LET THIS HARD truth be told: the problem about development plans in Liberia from time immemorial has not been the sweet words cleverly weaved to convey an intent. It has not been about adequate, clear and unambiguous expression of what will be done, how it will be done and when it will be done. We have had enough of such rhetorics. The problem has been gross, systemic failure to put the accrued resources for development where they are intended. The problem has been the truncation of resources intended for development, gross failure by leaders, drivers of development agendas to allow resources, all the resources mobilized – be it national or international – for the cause of the stated intent to filter down fully and address the challenges so well flowerily expressed in the agenda.

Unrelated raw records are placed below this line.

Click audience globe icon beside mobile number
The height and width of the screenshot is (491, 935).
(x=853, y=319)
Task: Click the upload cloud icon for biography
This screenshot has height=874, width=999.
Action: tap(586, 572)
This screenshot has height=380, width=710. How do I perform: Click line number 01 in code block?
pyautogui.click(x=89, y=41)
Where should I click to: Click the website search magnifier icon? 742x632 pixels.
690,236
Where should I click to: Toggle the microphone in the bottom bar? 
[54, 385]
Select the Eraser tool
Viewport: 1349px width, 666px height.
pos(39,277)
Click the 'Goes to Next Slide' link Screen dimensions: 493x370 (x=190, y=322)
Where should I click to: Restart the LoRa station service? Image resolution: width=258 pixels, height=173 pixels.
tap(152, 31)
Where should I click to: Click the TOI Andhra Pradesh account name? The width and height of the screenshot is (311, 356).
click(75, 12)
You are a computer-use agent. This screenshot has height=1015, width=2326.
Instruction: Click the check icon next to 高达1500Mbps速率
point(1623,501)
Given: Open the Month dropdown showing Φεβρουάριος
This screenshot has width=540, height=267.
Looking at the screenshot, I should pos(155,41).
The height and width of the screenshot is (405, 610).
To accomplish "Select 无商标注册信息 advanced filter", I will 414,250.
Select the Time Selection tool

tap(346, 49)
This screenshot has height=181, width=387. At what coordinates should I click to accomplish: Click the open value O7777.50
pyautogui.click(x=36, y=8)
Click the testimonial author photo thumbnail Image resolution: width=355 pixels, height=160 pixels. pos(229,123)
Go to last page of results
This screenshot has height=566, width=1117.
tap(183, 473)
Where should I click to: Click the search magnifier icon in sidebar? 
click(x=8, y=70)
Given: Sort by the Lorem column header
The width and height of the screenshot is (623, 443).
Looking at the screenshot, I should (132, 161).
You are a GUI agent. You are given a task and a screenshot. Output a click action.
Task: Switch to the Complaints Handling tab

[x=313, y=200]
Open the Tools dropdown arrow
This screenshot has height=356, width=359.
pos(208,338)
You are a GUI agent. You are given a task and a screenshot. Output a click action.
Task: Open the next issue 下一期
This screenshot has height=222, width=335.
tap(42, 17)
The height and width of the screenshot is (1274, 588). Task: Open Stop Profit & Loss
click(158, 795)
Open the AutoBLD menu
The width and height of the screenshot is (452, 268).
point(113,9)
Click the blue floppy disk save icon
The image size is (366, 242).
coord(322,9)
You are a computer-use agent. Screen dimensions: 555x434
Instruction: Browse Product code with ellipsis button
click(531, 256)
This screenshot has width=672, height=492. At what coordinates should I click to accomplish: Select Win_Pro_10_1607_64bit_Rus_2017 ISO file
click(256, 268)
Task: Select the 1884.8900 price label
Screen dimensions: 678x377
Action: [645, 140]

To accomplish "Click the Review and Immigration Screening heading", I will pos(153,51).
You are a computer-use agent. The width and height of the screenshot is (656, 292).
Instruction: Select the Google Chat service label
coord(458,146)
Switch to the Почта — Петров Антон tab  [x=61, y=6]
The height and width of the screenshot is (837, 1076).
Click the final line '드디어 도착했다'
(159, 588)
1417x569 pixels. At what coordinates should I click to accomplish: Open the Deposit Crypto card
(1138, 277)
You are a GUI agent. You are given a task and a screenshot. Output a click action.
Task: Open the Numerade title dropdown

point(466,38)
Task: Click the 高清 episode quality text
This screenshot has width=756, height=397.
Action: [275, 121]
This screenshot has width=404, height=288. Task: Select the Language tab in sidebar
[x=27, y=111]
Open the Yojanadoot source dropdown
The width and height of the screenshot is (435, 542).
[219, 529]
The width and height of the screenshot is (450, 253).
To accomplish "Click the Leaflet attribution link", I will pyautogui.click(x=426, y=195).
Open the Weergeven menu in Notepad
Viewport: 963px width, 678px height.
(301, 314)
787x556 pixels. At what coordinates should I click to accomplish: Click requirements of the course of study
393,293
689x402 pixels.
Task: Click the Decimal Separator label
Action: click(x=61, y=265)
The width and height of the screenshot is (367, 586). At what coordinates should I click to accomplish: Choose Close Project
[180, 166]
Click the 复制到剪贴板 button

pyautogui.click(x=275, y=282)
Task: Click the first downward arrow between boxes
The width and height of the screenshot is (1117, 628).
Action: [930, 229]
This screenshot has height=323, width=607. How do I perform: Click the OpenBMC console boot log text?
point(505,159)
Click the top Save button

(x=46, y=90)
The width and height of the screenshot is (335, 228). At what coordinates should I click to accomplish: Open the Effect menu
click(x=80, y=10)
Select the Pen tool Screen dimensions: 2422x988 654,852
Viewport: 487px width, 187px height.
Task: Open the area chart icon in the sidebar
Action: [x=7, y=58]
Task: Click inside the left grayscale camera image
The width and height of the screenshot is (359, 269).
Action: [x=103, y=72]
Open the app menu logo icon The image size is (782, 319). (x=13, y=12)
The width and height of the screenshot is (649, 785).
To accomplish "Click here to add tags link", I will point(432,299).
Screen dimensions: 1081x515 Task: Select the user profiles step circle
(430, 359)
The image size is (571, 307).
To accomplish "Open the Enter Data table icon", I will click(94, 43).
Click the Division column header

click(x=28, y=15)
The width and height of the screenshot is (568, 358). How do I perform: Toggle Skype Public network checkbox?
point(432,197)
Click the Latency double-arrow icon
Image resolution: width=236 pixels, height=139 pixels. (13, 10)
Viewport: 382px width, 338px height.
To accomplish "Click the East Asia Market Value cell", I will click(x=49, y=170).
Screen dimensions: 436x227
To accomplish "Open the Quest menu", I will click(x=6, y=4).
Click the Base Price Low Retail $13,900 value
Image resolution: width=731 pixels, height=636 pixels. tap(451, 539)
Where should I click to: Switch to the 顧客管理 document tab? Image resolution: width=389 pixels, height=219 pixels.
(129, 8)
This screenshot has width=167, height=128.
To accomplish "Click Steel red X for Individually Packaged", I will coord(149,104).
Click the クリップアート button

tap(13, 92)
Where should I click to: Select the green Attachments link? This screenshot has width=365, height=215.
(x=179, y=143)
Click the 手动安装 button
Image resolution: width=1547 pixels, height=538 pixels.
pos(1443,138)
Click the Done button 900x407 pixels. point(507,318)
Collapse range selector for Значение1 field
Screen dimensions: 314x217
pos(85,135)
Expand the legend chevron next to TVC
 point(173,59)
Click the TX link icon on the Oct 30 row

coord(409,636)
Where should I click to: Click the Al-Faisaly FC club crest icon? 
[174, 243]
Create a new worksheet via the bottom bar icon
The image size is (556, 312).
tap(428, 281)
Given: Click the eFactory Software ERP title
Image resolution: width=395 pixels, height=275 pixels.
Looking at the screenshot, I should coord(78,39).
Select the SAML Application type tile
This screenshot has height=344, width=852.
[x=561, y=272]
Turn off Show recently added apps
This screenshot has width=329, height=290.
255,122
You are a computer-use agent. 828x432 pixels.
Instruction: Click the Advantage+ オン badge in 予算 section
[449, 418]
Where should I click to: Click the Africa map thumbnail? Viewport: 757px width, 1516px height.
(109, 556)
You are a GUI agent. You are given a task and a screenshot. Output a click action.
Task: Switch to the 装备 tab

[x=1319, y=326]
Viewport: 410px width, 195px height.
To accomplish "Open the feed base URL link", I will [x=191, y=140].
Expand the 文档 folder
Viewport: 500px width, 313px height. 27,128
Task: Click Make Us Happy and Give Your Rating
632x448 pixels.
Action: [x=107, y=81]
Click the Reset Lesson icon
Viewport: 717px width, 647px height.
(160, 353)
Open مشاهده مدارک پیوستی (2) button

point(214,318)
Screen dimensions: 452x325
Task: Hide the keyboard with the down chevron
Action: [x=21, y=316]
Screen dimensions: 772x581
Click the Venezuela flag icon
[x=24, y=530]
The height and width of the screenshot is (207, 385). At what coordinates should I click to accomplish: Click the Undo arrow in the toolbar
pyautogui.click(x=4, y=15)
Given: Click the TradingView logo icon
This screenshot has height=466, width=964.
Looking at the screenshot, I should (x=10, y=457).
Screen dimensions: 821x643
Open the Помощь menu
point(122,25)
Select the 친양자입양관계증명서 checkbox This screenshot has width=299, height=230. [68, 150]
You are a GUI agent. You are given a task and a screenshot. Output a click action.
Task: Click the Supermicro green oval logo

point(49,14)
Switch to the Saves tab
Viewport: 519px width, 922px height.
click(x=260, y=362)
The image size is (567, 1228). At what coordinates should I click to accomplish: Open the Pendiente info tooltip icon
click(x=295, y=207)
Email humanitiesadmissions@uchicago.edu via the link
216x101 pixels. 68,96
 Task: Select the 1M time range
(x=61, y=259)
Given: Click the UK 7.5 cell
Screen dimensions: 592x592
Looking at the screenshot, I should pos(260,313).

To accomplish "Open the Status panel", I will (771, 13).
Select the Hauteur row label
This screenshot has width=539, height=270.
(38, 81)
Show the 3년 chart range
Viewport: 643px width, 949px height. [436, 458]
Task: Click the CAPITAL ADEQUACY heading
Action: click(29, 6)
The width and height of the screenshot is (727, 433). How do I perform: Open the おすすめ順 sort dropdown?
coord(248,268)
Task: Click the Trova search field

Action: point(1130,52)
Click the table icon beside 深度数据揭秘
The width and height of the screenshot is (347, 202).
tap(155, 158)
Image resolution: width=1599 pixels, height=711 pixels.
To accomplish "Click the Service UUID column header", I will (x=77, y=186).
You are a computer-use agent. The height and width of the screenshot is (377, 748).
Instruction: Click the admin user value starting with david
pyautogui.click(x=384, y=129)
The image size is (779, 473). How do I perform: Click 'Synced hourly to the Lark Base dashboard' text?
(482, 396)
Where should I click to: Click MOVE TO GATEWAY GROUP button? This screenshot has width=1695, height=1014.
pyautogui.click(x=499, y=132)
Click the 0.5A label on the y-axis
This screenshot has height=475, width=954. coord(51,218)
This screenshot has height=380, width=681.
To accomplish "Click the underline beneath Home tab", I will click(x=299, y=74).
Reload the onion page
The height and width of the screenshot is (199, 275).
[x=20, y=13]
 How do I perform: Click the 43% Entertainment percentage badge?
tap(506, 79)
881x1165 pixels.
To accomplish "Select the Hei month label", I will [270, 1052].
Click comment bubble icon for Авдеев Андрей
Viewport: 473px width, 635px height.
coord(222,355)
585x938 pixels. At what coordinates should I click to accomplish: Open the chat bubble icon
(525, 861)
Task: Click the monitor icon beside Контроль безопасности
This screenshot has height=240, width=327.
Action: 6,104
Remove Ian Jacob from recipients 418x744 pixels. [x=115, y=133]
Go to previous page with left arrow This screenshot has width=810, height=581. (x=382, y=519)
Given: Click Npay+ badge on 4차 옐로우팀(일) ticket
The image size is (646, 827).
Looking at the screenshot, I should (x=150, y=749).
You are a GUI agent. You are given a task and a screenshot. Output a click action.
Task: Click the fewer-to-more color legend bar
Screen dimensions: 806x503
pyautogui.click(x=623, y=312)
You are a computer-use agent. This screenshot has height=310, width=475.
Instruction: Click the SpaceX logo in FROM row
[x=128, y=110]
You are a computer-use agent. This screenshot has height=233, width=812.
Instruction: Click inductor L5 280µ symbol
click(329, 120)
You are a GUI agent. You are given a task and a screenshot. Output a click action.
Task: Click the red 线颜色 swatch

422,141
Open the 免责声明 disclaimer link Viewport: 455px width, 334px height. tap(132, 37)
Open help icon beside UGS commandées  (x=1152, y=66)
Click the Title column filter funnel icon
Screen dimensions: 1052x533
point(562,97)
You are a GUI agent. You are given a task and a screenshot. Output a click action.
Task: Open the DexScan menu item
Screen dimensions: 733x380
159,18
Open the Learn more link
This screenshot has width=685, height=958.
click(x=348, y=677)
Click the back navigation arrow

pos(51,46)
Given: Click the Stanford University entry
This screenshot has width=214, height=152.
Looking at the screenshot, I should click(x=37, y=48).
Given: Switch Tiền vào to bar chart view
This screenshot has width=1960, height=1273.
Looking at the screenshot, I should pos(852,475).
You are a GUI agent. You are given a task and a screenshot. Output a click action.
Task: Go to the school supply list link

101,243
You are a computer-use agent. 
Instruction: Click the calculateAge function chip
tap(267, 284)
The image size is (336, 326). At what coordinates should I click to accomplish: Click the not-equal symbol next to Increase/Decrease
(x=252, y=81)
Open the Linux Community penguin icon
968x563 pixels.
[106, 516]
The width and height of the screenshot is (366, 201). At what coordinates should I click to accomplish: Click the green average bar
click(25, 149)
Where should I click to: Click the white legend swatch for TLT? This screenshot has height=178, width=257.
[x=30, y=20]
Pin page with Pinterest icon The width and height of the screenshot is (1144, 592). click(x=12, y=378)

LEST WE FORGET, it was the other day – this same Unity Party, and these same ideologues and drivers of AAID – who came out with a 100-Day Deliverables, then the Interim Poverty Reduction Strategy (IPRS), then the MDGs-based PRS, and National Vision 2030. Lest we forget, after the implementation of these rhetoric-adored plans, at least a year or two before the expiry of the regime, the President forewarned of crushing economic hardship, ironically not prosperity, and that the citizens should brace themselves for it. And truly, by 2018, the prophesized crisis burgeoned.

LEST WE FORGET, this first 12 years reign of the Unity Party, was the second “golden age” of Liberia, the first been under the True Whig Party in the 1950s/1960s when Liberia’s per capital income beat all economies of the world save Japan. Lest we forget, it was by the same time of postwar recovery that Rwanda, also coming out of war, was heavily greased, like Liberia, with copious international empathy that was the trigger of the largess and the boom. But go and see Rwanda today. The testament of progress and leap is well noted because the leaders sincerely capitalized global empathy and largess into tangible progress. And where is Liberia today?

THE OPPORTUNITIES WERE squandered and de-capitalized.

THERE MAY BE counterarguments, with some saying times have evolved and are different, and therefore, there is reason to be hopeful. Granted. But as the Kru parable goes, “If the streams could not overflow during the winter, is it not folly that will flood during the summer?” Think about it.

AT THE TIME the Liberian economy was relatively booming because the country was inundated with foreign aids and supports, and GoL was left with merely paying lavish salaries, what was done? Even the over $250 million for Mount Coffee Hydro is virtually of little or no help, leading us to buy electricity from Ivory Coast and begging other countries for power. What can we do when these are famine and drought times?

FOR THE ABOVE stated factors, we greet the AAID Agenda with caution, and even pessimism. Looking back at 2024, the first year, there is little to be hopeful about. The Executive Mansion’s NASSCORP van deal, the Commerce Ministry van corruption deal, the yellow machines and fragrant disregard for procurement laws, the controversial rescue of a purportedly insolvent commercial bank, the bogus and corrupt scholarship schemes at the Ministry of Foreign Affairs and the office of the First Lady are all reasons to cast doubt on this regime’s ability to deliver on heavens promised by the AIDD. If it does the magic wand, good for Liberia. Thanks to God.

BUT ARE THERE saints born or baptism taken place in 2025 that Liberians don’t know about? Except that is the case, the better for AIDD. Otherwise, what we have on hand is another bundle of rhetoric for development destined for the dustbin of history, leaving the few wealthy persons richer, and the impoverished majority of Liberians more entrenched in the poverty.